I'm about to start my college project. It will be some sort of Intranet/B2B application. On one side you have company that can add products, check orders, manage dealers ...etc. and on other side you have the dealers.

The method that I'm using at this point (for existing applications) - is to have an base class which is inherited by all modules that contain Runmodes (CGI::Application term). Among things like setting up a DB connection and configuring some of the plug ins (sessions, templates path ...) in cgiapp_prerun (method which is called after all configuration but before the specific runmode is executed) I call a method named authorize.

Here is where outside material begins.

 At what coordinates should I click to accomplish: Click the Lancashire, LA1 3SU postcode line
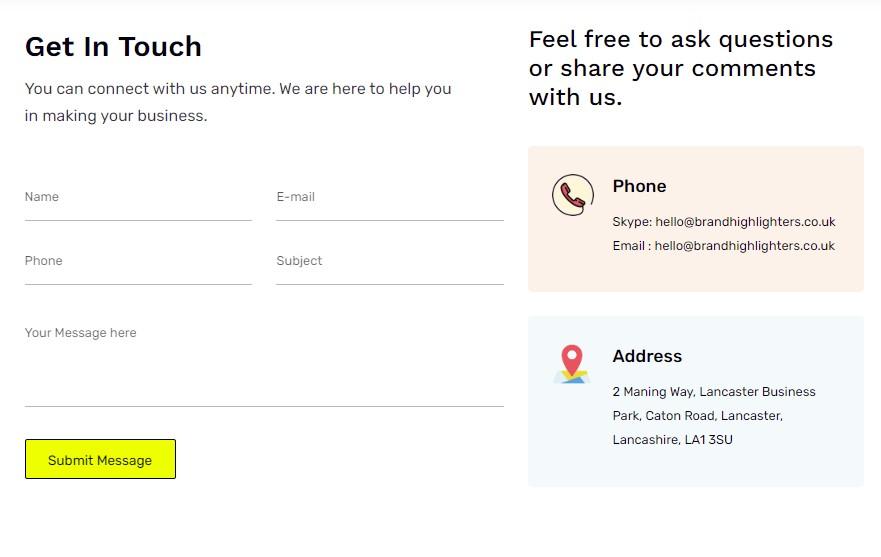(672, 440)
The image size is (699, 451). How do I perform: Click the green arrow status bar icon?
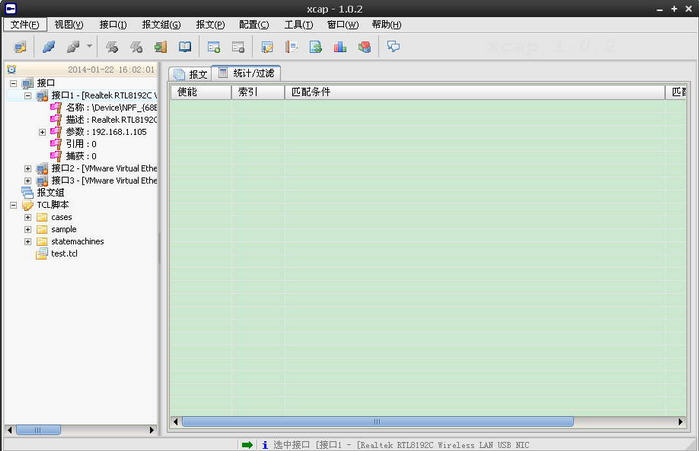pos(247,444)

# Inside base module sub cgiapp_prerun { my ($self, $run_mode) = @_; unless( $self->authorize() ){ # Error $self->prerun_mode('UNAUTHORIZED'); } } sub authorize { my $self = shift; return $self->session->param('logged-in'); }
Each of modules that inherits from this one can override the authorize method in case additional checks are to be made (say if user has admin rights). Obviously methods are grouped in modules by logical relationship and they basically make one object/class on it's own.

How does this looks to you folks? What methods are you using?

I will also need to implement a bit more complicated checking as b2b application will be just part of the intranet application (kind of module/plug-in for it). So some grouping of users will need to take place, as I imagine not everyone will be able to admin everything (some admins will be admins for entire intranet, some for b2b and some for some other module).

As I haven't yet worked on projects of this size, I would appreciate any recommendations or help of any kind.

Thanks.

Have you tried freelancing? Check out Scriptlance - I work there.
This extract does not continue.